= Beginning of Section =
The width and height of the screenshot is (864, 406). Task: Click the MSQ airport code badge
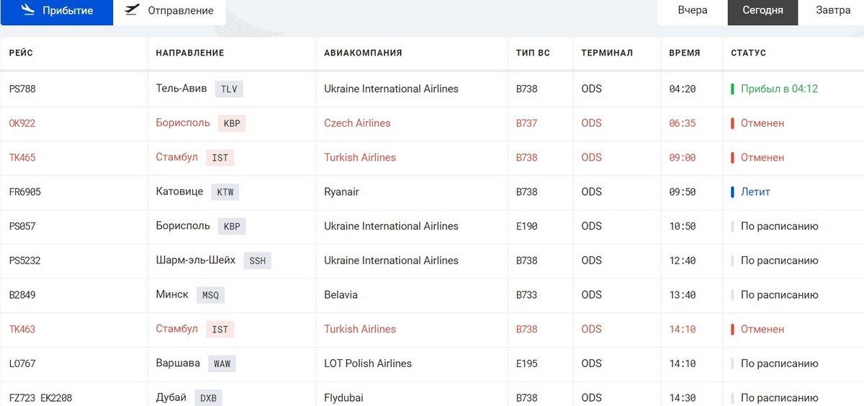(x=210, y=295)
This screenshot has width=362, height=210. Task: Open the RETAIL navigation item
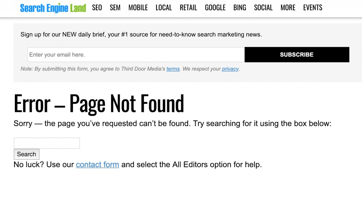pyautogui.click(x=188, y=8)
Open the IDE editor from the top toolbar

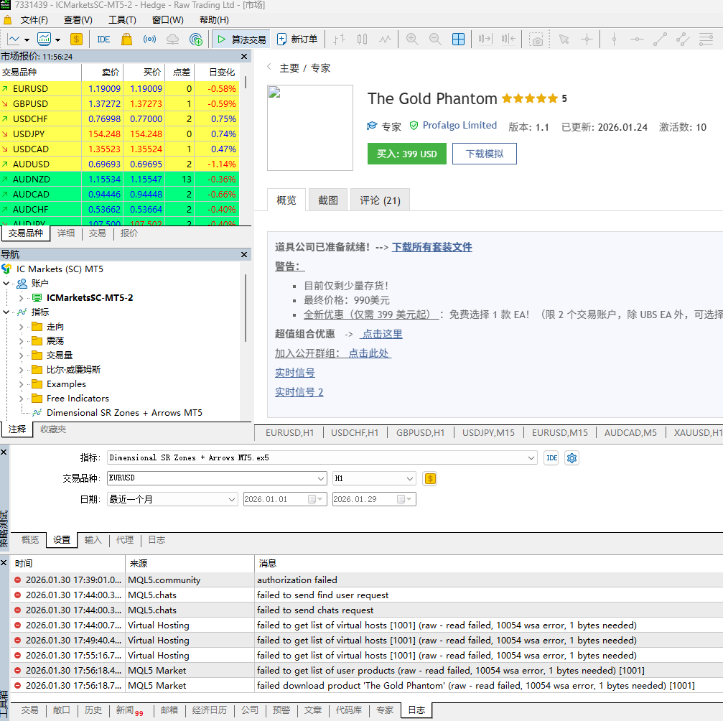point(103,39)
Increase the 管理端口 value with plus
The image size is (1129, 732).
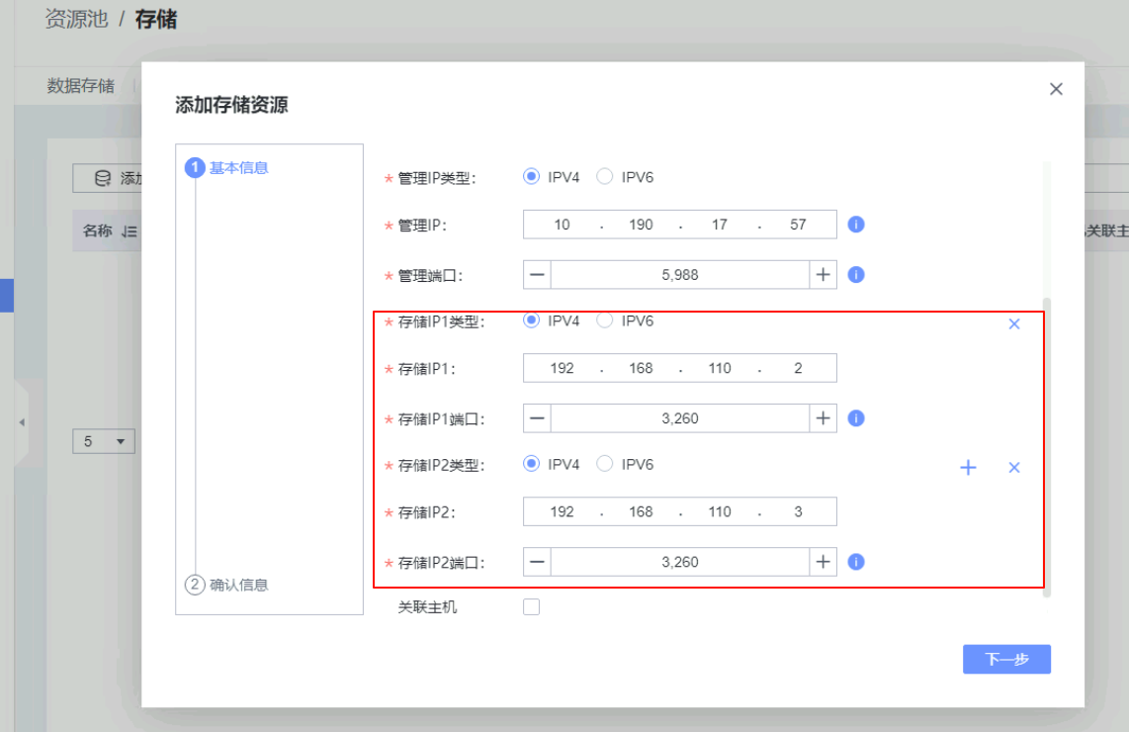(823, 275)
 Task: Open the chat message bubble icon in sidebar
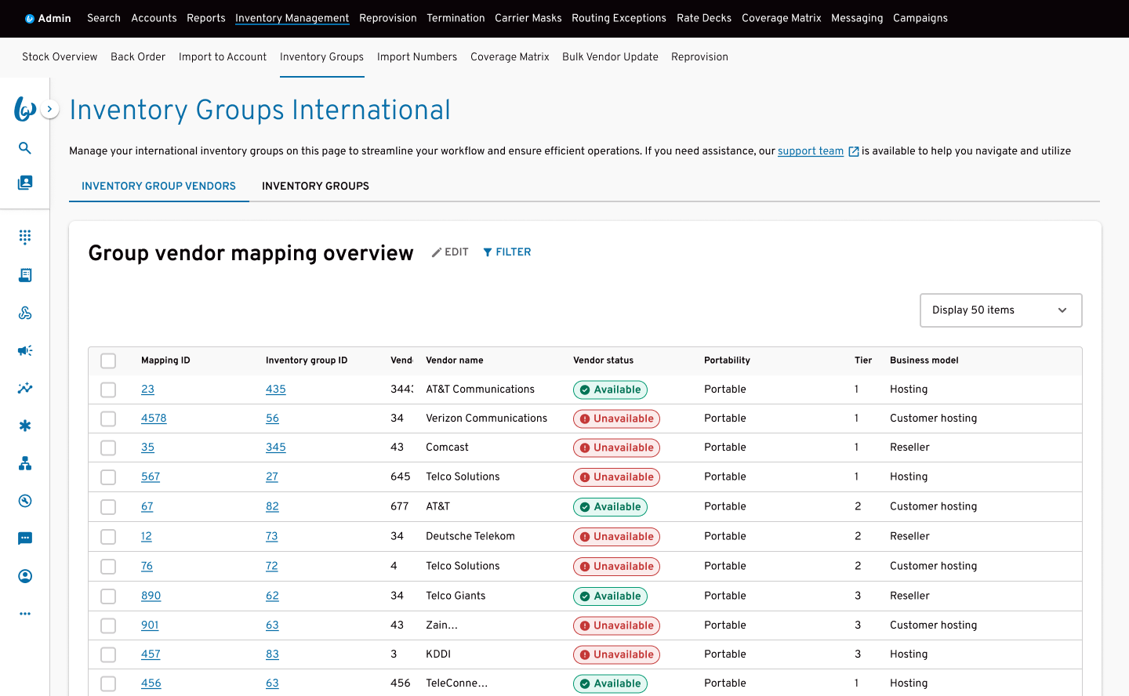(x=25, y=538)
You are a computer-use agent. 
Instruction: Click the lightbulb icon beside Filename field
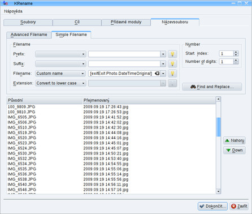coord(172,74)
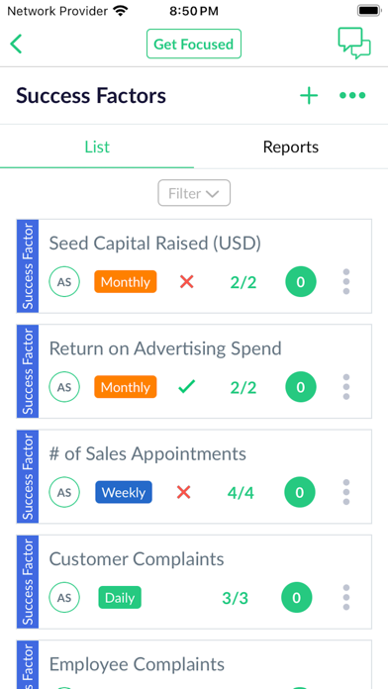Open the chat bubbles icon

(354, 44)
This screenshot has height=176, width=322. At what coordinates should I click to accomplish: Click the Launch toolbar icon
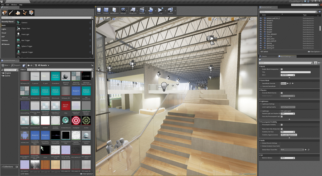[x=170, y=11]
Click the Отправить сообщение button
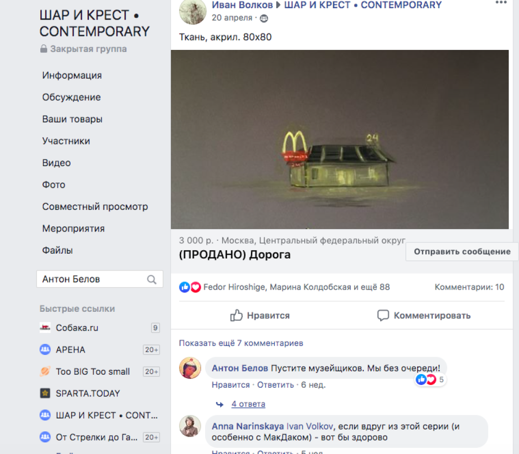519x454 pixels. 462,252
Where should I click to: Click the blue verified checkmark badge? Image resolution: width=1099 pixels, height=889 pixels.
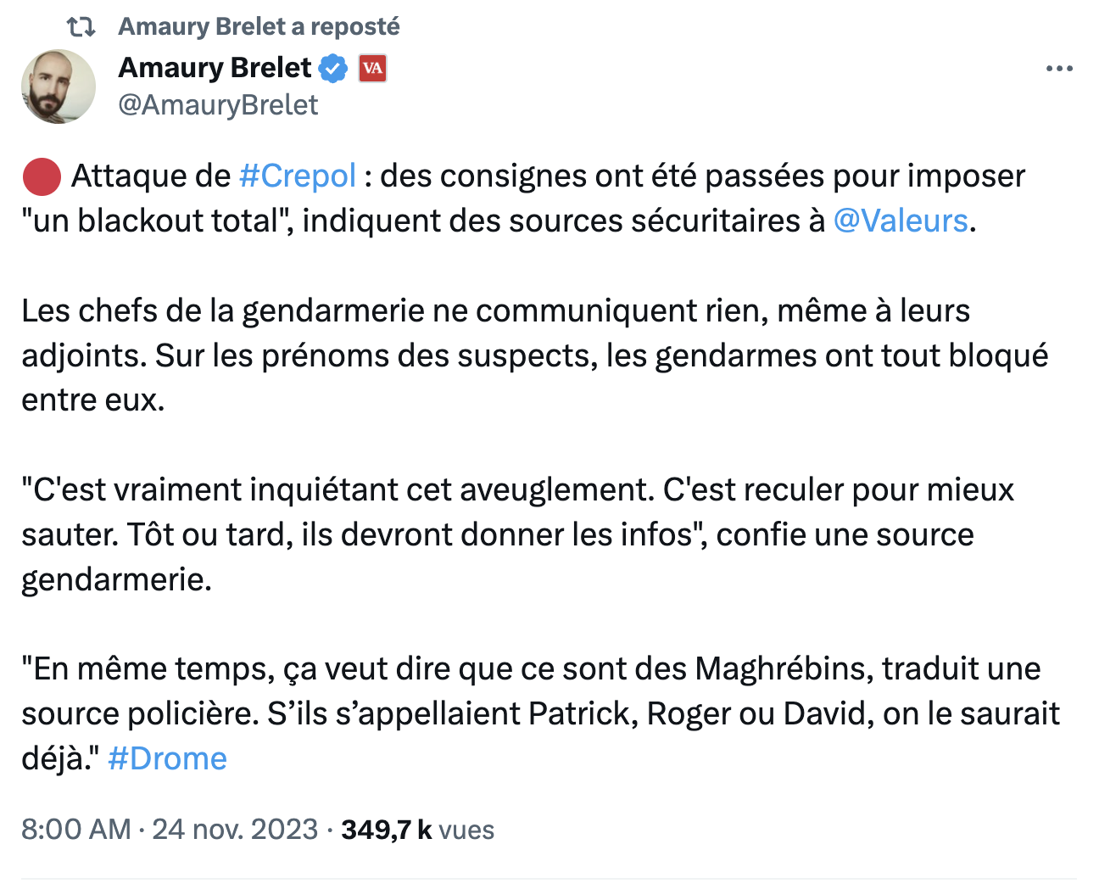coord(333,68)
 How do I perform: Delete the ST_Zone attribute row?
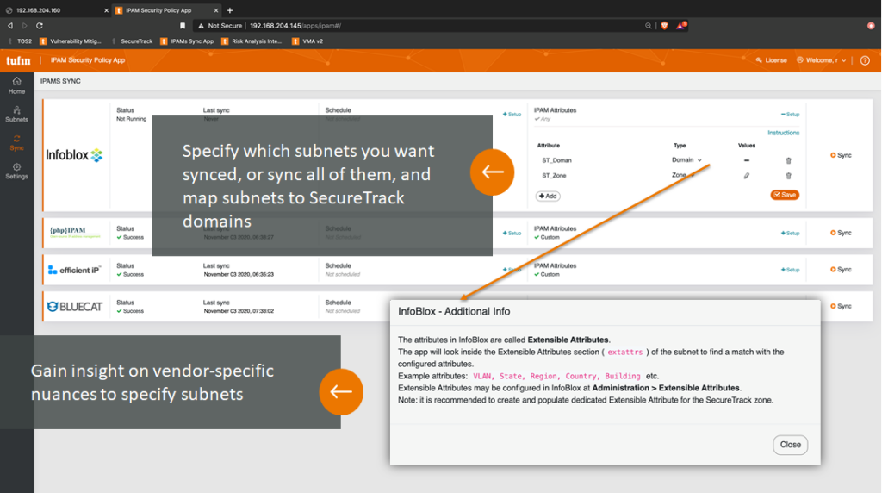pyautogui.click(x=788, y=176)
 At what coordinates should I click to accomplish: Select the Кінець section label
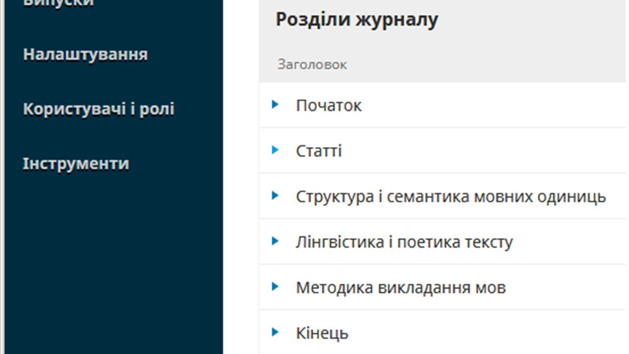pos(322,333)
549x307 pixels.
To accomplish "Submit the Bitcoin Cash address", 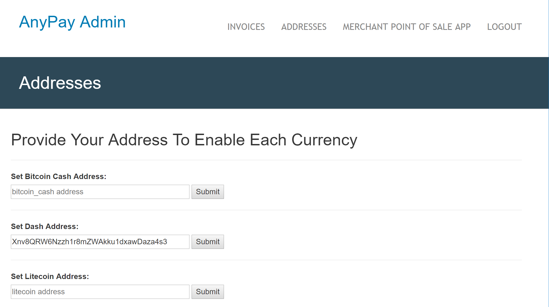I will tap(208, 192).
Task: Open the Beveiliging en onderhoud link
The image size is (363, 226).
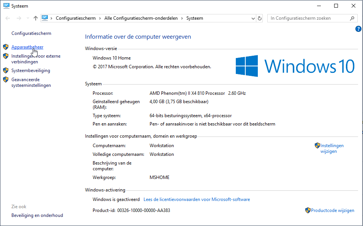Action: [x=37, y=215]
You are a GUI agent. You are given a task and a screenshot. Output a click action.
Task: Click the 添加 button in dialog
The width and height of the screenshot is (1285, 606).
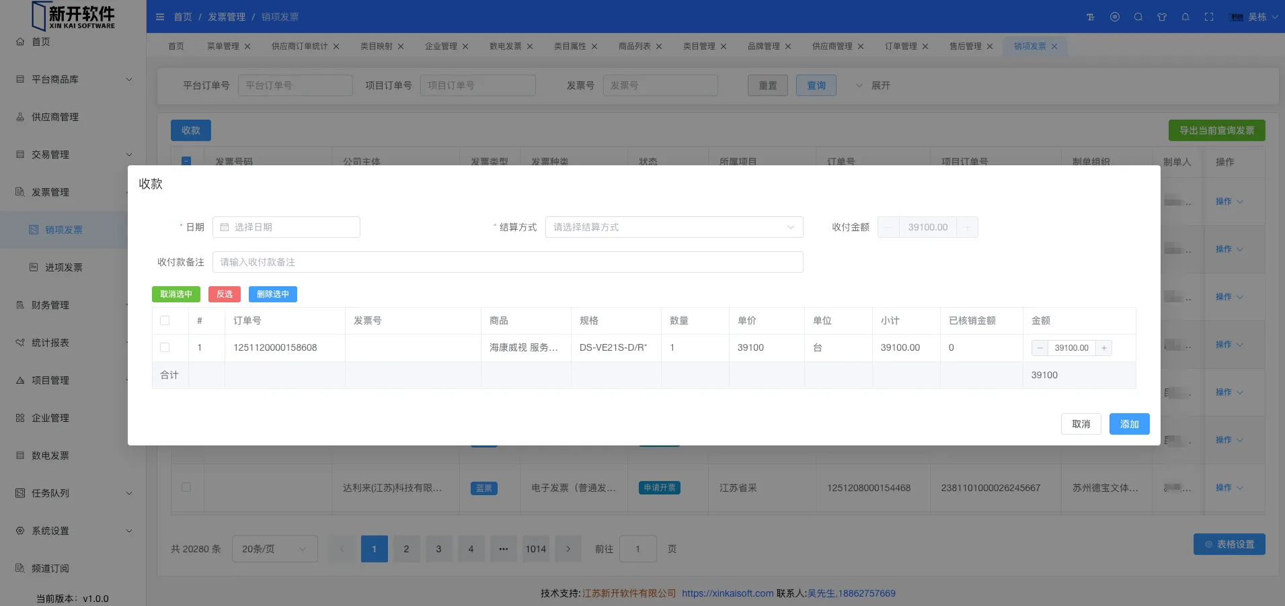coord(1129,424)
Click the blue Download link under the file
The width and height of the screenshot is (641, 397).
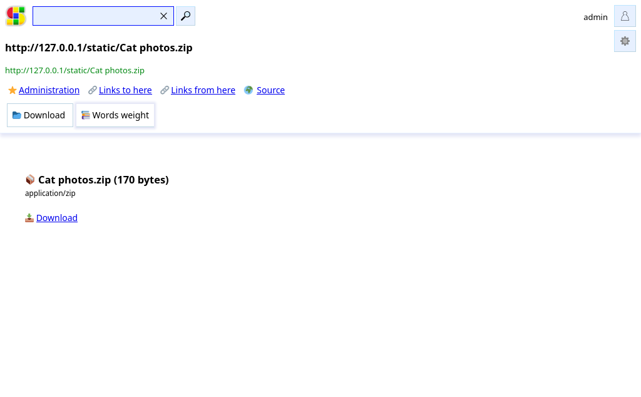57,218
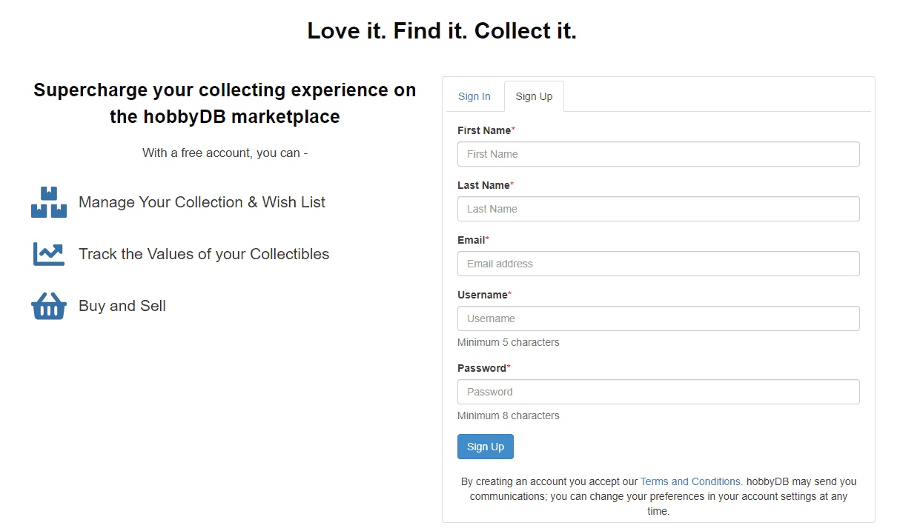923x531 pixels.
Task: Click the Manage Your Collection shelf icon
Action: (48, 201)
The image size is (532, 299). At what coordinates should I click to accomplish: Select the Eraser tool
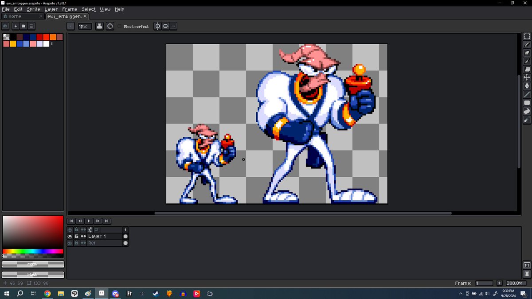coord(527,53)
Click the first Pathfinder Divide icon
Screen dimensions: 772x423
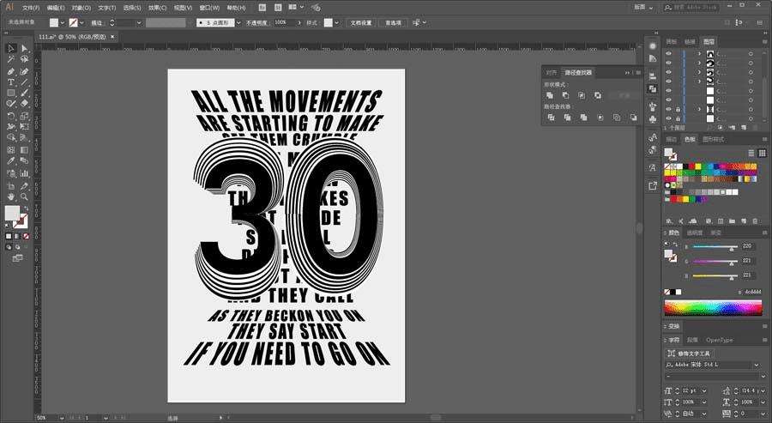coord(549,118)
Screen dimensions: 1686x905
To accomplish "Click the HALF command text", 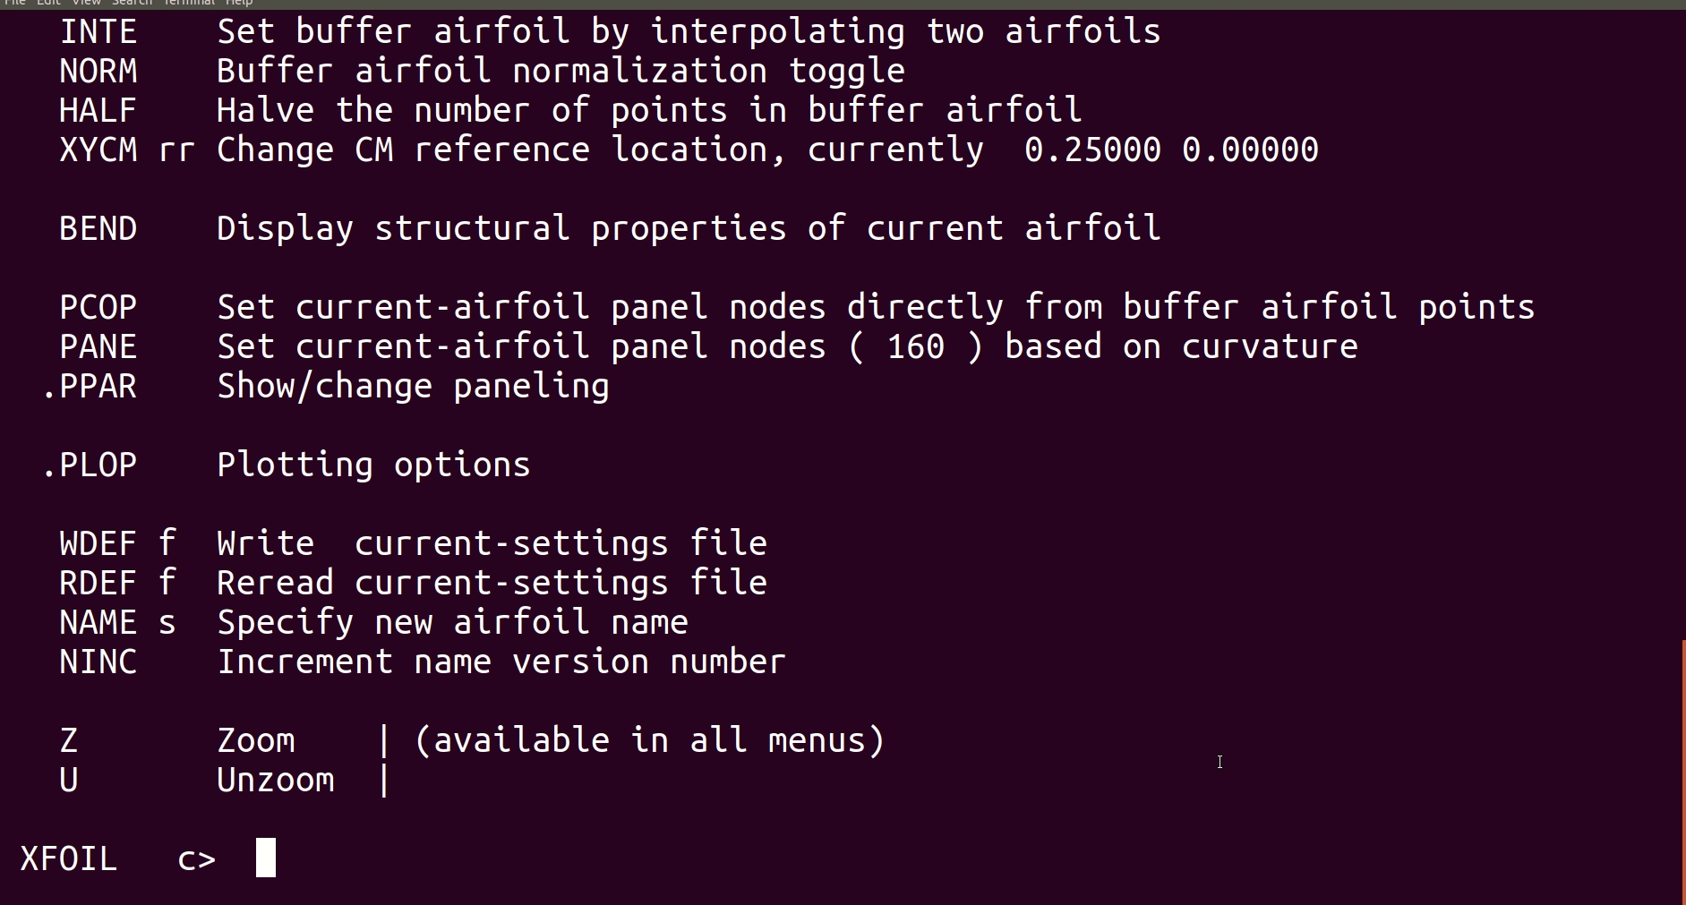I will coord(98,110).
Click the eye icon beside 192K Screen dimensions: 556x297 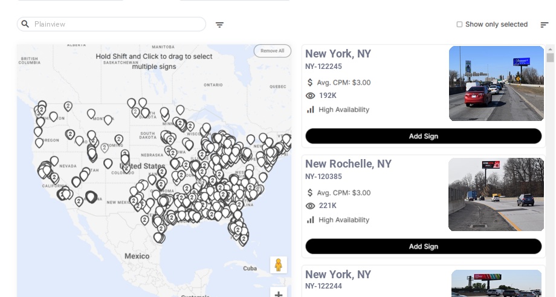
= End of Section =
- **ACTIVITY**
List the lines of the material in which the word "link" occurs.

- **FINAL ANSWER**
Task: Open the Beveiliging en onderhoud link
Click the blue Download link under the file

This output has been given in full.